__Given exercise__.
Rewrite the entries from the line containing "You are a computer-use agent." through the last entry, both included, changing "Reseller Partners" to "Vendor Partners" and leaving everything else as it is. Omit the pictures.

__Record list__.
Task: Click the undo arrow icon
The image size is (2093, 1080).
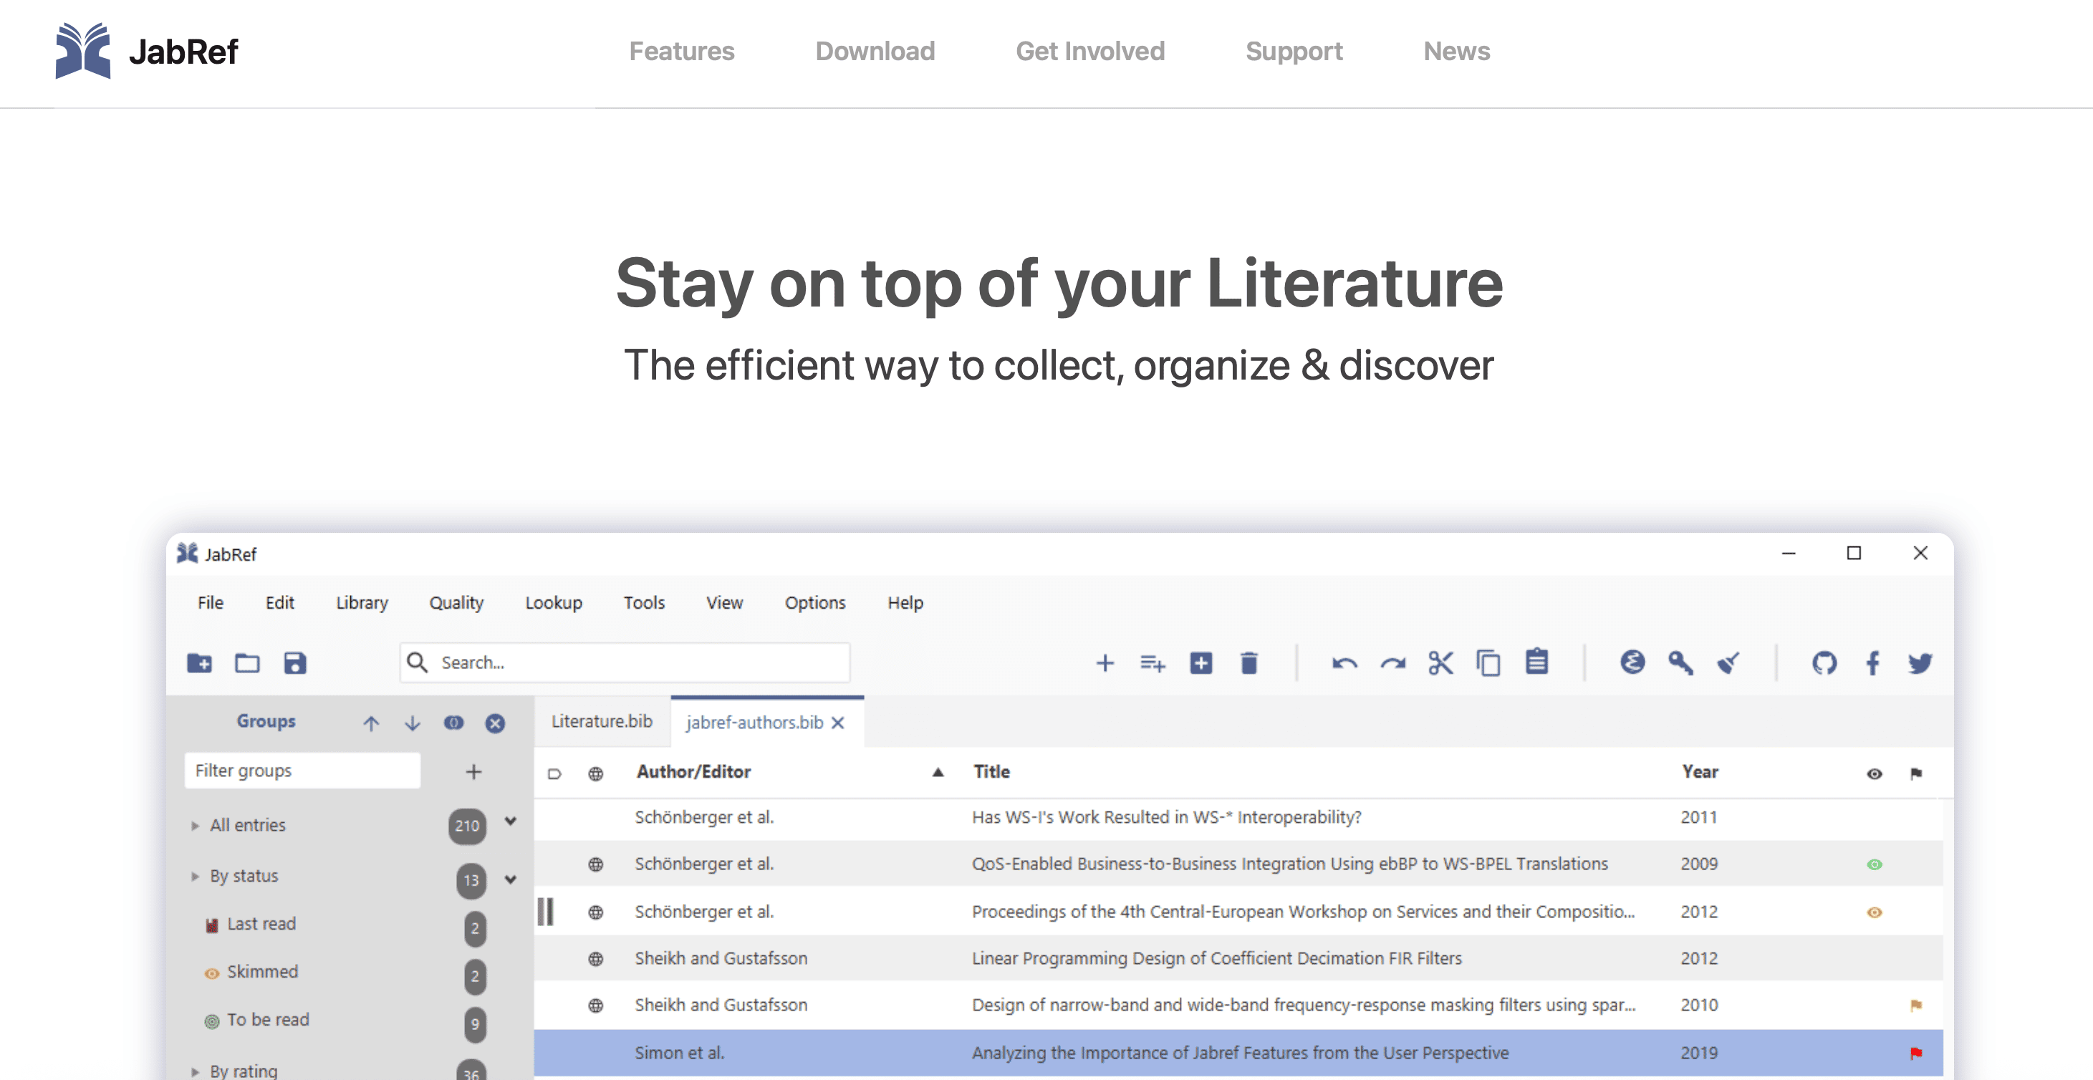Action: [x=1345, y=663]
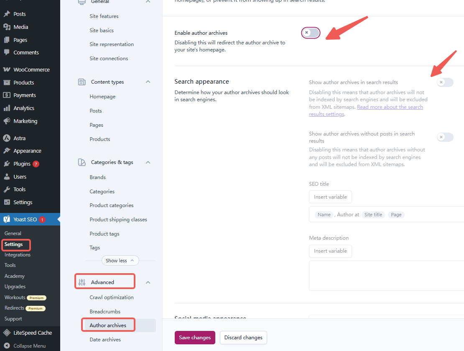Click the Discard changes button
Screen dimensions: 464x351
pos(243,338)
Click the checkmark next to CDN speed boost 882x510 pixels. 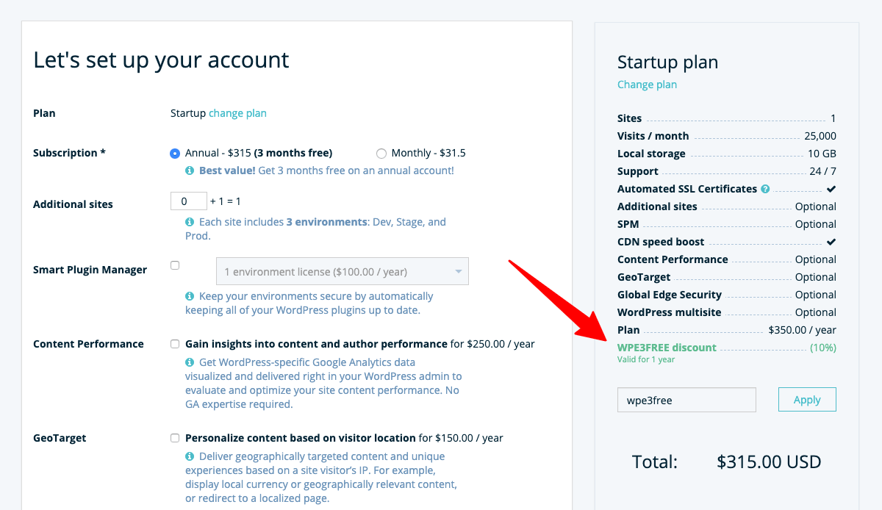(831, 241)
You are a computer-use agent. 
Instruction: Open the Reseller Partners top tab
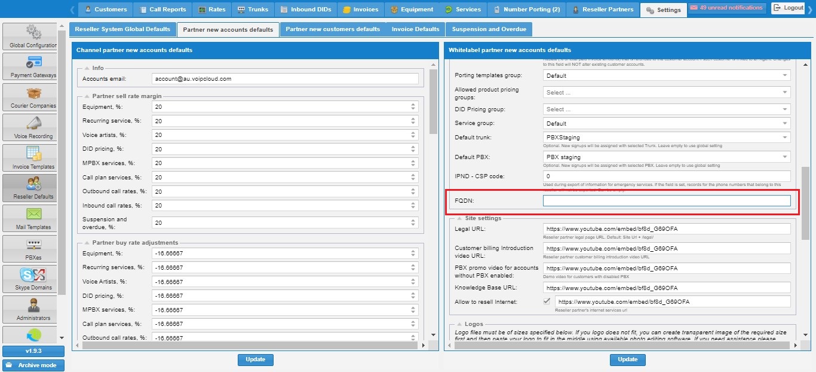pyautogui.click(x=602, y=10)
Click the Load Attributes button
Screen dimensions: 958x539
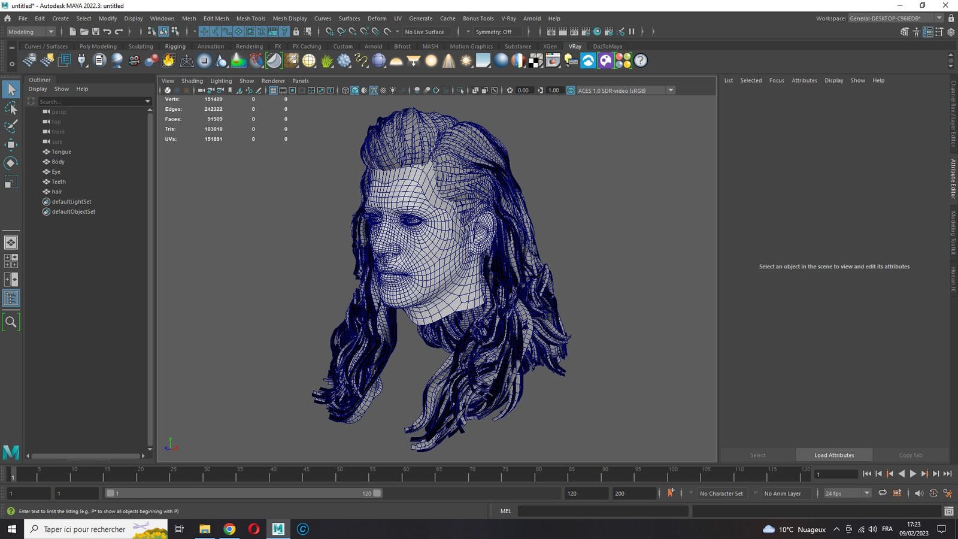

__Final result__.
You are a computer-use agent. 
Instruction: Open the Vendor Partners top tab
pyautogui.click(x=602, y=10)
Click the Load Attributes button
Screen dimensions: 958x539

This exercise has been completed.